To insert the sleeves perfectly into the coat, we need to line them up along the armholes. We start about 2-3 cm above the marking on the front sleeve and run the seam over the shoulder seam. The end point should be approximately the same length as the back sleeve. Now sew two parallel gathering seams with stitch length 5. The seams are not locked at the beginning and end and the threads are left a few centimetres overhanging.

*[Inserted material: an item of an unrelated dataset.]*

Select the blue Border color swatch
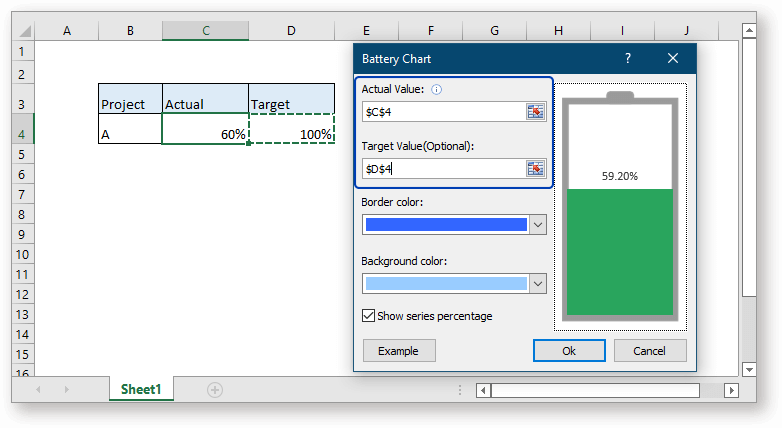This screenshot has width=782, height=428. (446, 225)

If we now pull on the bobbin threads, we can gather the curve slightly until it matches the armhole, hold the gathering in place and insert them into the armhole, right sides facing. Important: No creases should form, otherwise you will end up with puffed sleeves. So make sure that the fabric lies flat where you are about to sew it on and is only slightly gathered at the seam allowance.

Then sew in the sleeves so that the facing is also sewn in. Remove the gathered seams by pulling firmly on the loose threads and overlock the seam allowances together.

Step 10: Hem the sleeves

Try on your coat again and check the length of the sleeves. Decide how much of an allowance you would like to hem them with. Finish the sleeve hems once all the way around with the overlocker, press the allowance to the wrong side and topstitch in place.

Step 11: Sew around the hem

Now finish the hem edge of the coat using the overlock machine.

Trim the hem allowance at the bottom edge of the facing. To do this, sew along the hem to the end of the short side of your facing parallel to the hem. You can cut the corners on the front edge at a 45 degree angle so that the edge is not too thick.

Turn the facing outwards. You can now press the hem up and topstitch.

As shown in the picture above, do not sew the front edges all the way to the end, but leave a gap of approx. 0.5 – 1 cm to the edge, as the coat will be topstitched here. Topstitch the edges along the front edges and the collar once or twice, depending on what you like better. I have opted for one seam, in the original it is topstitched twice.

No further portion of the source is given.